Pore characteristics and evolution mechanisms of paralic shales from the Upper Permian Longtan Formation, southwestern China

Abstract

Porosity determines the storage capacity of shale reservoirs and is of great significance for evaluating shale gas resources and production. However, compared with commercially developed marine shales, paralic shales contain different organic matter types, mineralogical compositions, and microstructures. Moreover, a systematic understanding of the pore evolution mechanisms in paralic shales is lacking. Thus, we selected the overmature upper Permian Longtan Formation in northern Guizhou Province, southwestern China, as an example to investigate the pore characteristics and evolution mechanisms in paralic shales.

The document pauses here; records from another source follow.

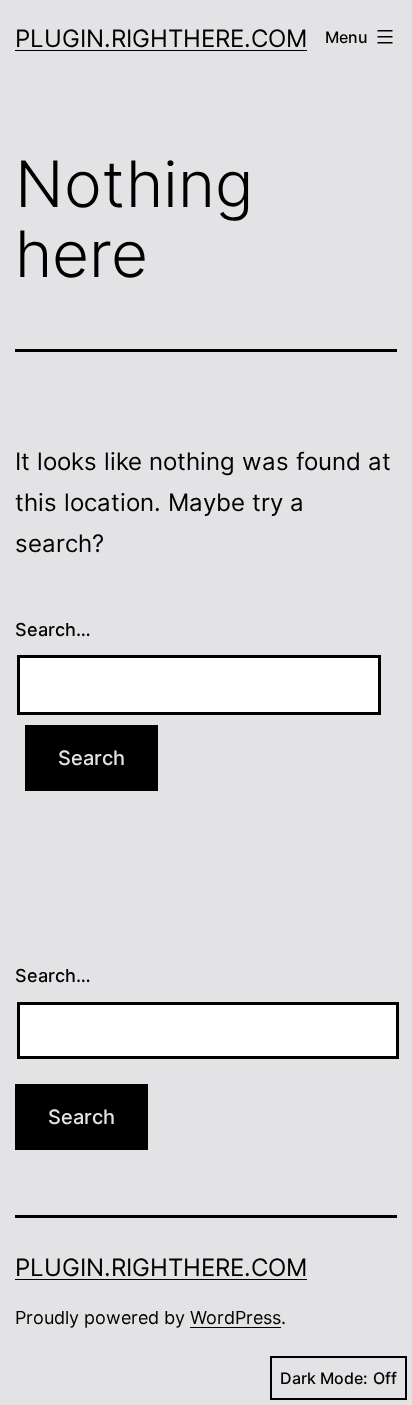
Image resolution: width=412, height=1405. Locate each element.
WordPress (235, 1317)
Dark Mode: (324, 1378)
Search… (53, 629)
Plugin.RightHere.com (161, 38)
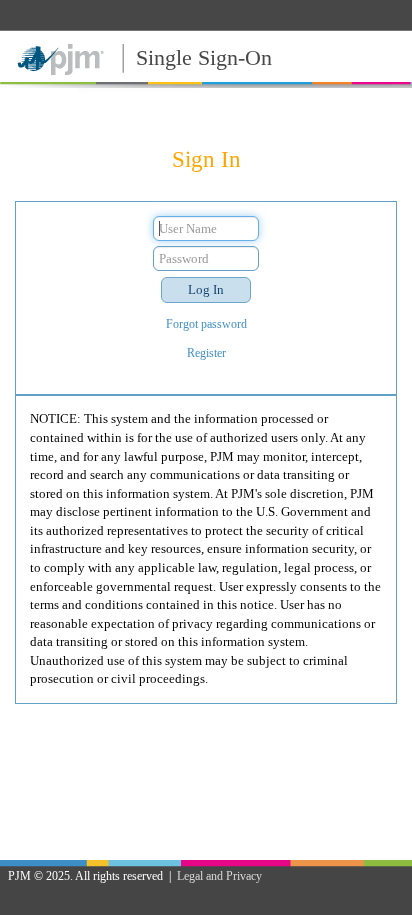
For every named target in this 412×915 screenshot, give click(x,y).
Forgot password (206, 324)
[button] (206, 290)
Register (206, 353)
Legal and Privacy (219, 876)
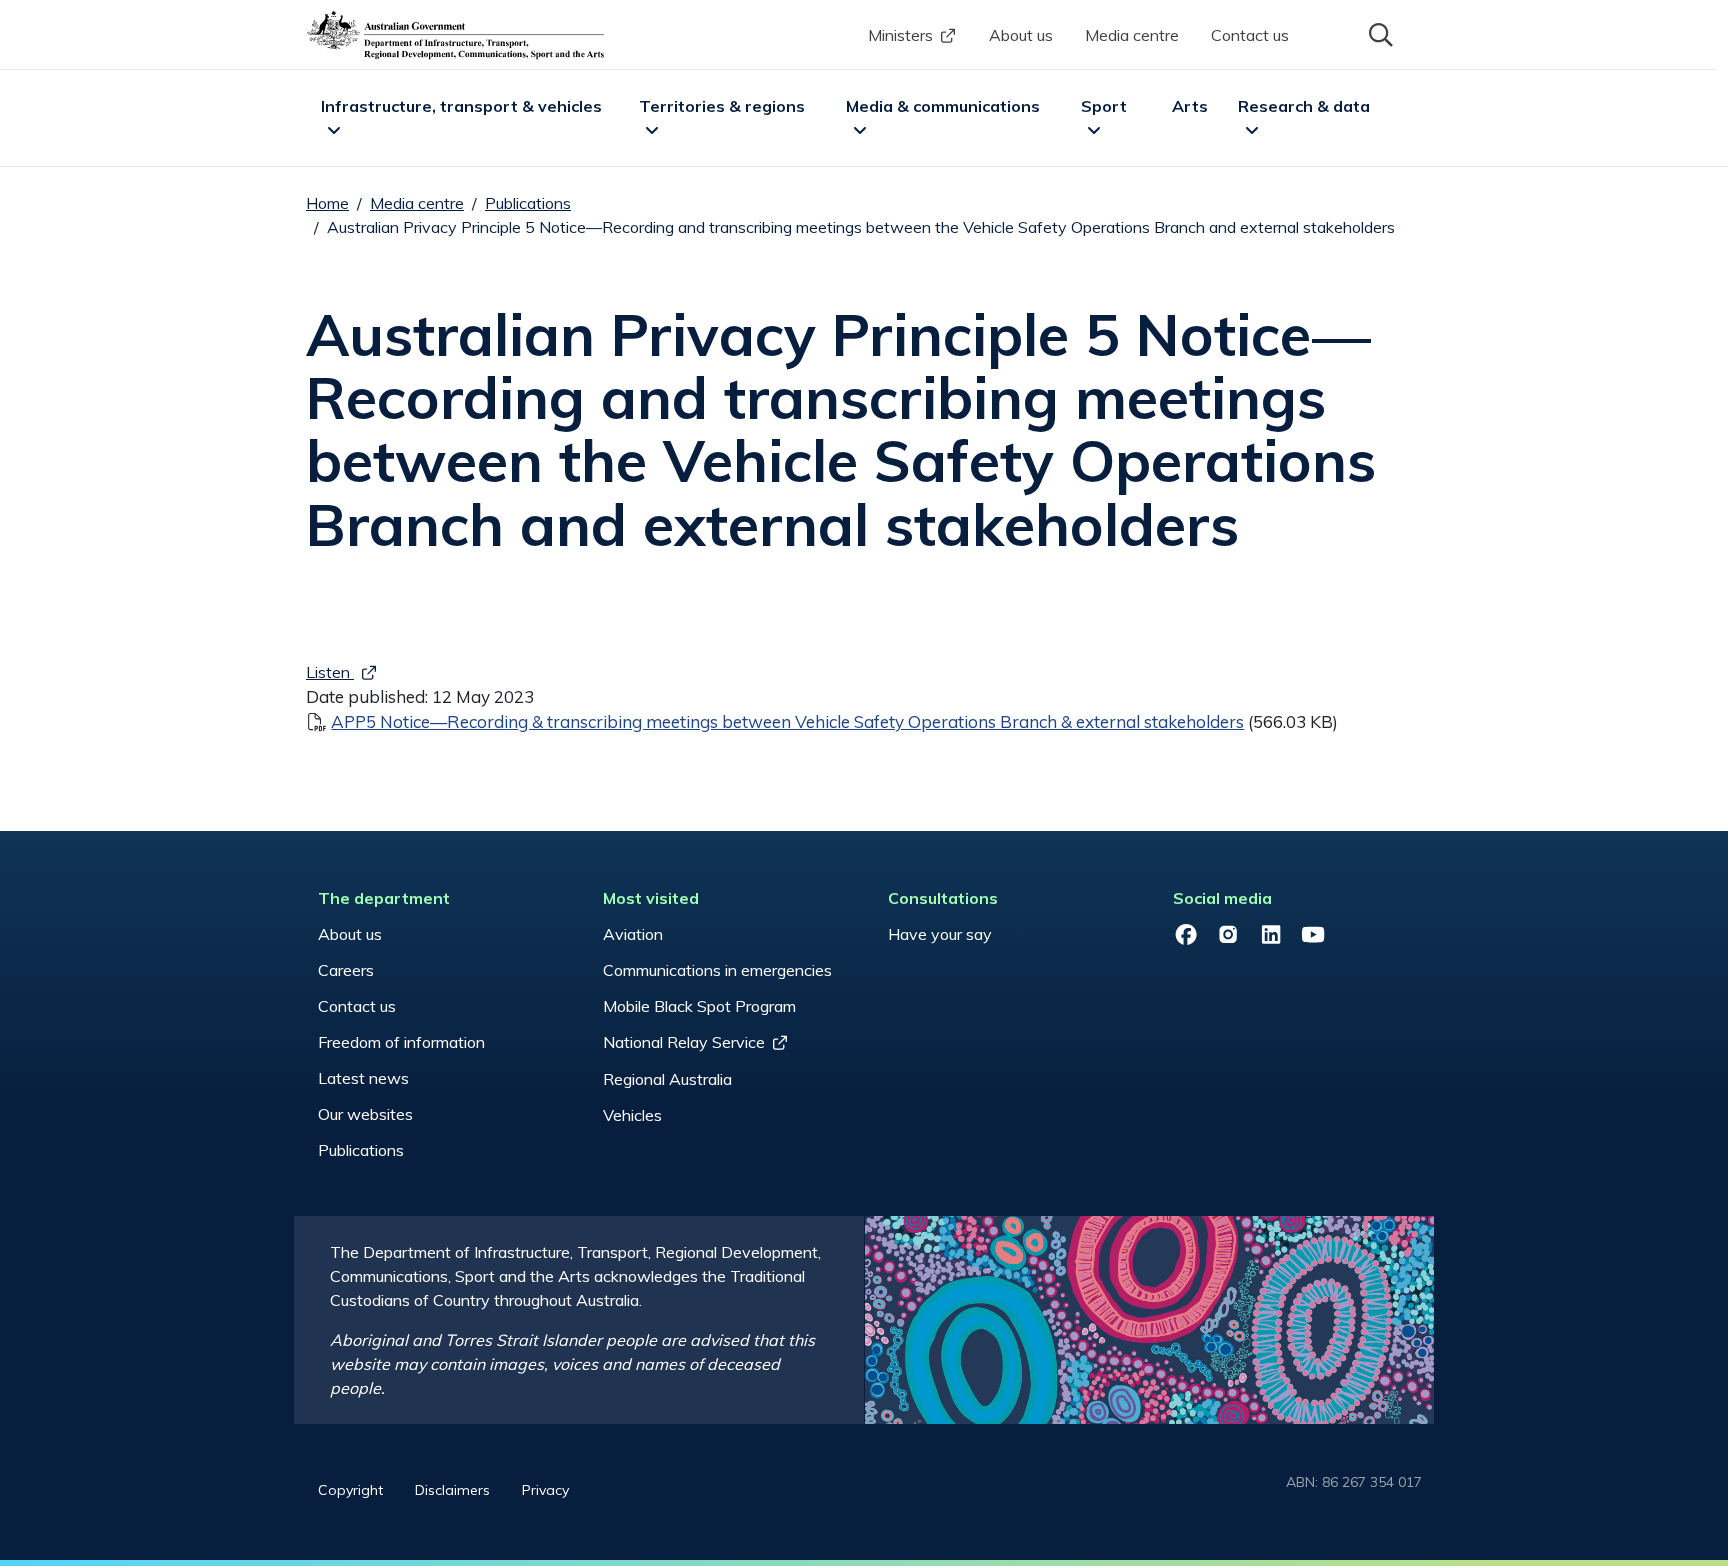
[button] (1379, 33)
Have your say (940, 934)
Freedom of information (401, 1042)
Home (327, 203)
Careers (346, 970)
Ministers (900, 35)
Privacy (545, 1490)
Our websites (365, 1114)
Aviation (633, 934)
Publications (528, 203)
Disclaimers (452, 1490)
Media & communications (943, 106)
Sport (1104, 106)
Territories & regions (722, 106)
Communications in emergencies (717, 970)
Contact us (1250, 35)
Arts (1190, 106)
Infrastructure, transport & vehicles (461, 106)
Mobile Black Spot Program (699, 1006)
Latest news (363, 1078)
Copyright (350, 1490)
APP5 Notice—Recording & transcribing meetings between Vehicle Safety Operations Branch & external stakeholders (787, 721)
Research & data (1304, 106)
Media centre (1132, 35)
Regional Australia (667, 1079)
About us (1021, 35)
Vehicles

Reflected-light microscopy with oil immersion combined with scanning electron microscopy observations confirmed that the macerals of the Longtan shales are composed mainly of vitrinite and pyrobitumen, followed by inertinite. The pore types can be divided into organic matter pores and mineral matrix pores. Organic matter pores include primary organic matter pores and secondary organic matter pores. Mineral matrix pores include intergranular and intragranular pores. Intragranular pores can be further divided into intraplatelet pores within clay aggregates, intercrystalline pores, and dissolution pores. Mesopores and macropores provide most of the total pore volume, whereas micropores provide most of the total surface area. Total organic carbon content is the main factor controlling the pore development, and the contribution of clay minerals to porosity is still questionable. The maceral types and thermal evolution are of great significance to the development of organic matter pores in paralic shales. The primary composition and diagenetic modifications of the identified four major shale lithofacies are different, and therefore, result in various pore networks of each lithofacies.